Почему нельзя сюда поставить кровать? Подумал Отец. Хотя, если посмотреть на это с другой стороны, его чашка была сделана из очень хрупкой древесины, чтобы из нее нельзя было изготовить оружие или лопатку для подкопа. Из кровати можно наделать кучу полезных в положении Отца инструментов. К примеру, реально изготовить дубину, чтобы каждому вошедшему можно было с размаху врезать по затылку или клюву. Можно изготовить ковырялку и проделать себе лаз. Можно изготовить нож и перерезать всех, в том числе и себя. Но Отец убедился, что он для них очень важен. Его даже ни разу не избили, хотя он поколотил их уже несколько туш.
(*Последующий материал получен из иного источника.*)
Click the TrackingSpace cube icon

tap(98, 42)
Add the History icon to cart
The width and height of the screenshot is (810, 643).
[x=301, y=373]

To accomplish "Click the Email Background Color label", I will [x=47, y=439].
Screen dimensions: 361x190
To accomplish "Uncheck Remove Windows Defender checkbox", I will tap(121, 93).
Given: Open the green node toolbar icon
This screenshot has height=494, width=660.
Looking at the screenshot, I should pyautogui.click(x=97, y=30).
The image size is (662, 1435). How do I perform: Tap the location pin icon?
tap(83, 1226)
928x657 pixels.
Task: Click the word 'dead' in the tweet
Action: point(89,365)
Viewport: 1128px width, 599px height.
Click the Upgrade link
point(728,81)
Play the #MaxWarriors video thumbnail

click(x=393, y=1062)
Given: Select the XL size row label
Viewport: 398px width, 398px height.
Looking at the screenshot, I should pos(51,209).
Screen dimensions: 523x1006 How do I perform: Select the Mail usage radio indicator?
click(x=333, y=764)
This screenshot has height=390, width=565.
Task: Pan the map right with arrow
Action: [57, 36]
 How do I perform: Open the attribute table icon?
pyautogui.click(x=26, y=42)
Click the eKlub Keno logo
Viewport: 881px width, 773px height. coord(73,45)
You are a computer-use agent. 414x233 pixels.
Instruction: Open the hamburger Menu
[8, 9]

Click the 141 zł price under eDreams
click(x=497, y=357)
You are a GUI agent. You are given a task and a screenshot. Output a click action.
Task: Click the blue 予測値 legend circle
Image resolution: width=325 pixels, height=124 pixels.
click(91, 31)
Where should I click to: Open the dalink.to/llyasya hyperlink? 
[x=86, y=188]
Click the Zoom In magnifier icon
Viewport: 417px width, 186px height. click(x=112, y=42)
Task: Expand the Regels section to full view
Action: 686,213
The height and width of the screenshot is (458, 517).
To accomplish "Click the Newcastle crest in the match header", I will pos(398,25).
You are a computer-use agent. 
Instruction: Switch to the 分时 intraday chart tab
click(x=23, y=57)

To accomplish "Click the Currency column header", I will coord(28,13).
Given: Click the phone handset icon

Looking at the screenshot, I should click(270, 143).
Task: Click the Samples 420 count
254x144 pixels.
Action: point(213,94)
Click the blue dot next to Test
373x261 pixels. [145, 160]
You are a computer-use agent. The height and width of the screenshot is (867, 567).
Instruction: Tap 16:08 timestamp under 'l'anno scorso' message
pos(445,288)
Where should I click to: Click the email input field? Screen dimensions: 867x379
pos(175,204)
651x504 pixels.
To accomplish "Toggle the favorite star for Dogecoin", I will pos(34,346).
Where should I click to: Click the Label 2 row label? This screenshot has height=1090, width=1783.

У Отца даже отобрали одежду, видимо боялись последствий. Он не плохо бы им дал, будь у него хотя бы рубашка. Отец в мыслях себе рисовал чудесные картины кровавых расправ, будь у него тряпица, из которой можно было изготовить веревку. Но тряпицы не было и с этим необходимо было мириться. Они не сделали ему, в общем, ничего дурного, в чем могло быть позже стыдно. Отец подозревал, что причиной тому– коллективный разум. Причинить ущерб одному индивиду– дело поправимое, когда он занимает определенную ячейку в обществе. Ее можно заменить другим элементом или обойтись без нее как таковой. Причинить же вред целому разуму– задача очень трудная и Отцу она не под силу. А Разум знал это и снисходительно относился к разными выходками пленника. Отец даже, рассвирепев однажды, выдернул несколько перьев у одного пингвина, неосторожно зазевавшегося близ опасного элемента, откуда у того росли ласты. Последний взвизгнул от неожиданности и лишенный всякого стыда скрылся. Отца это немного позабавило.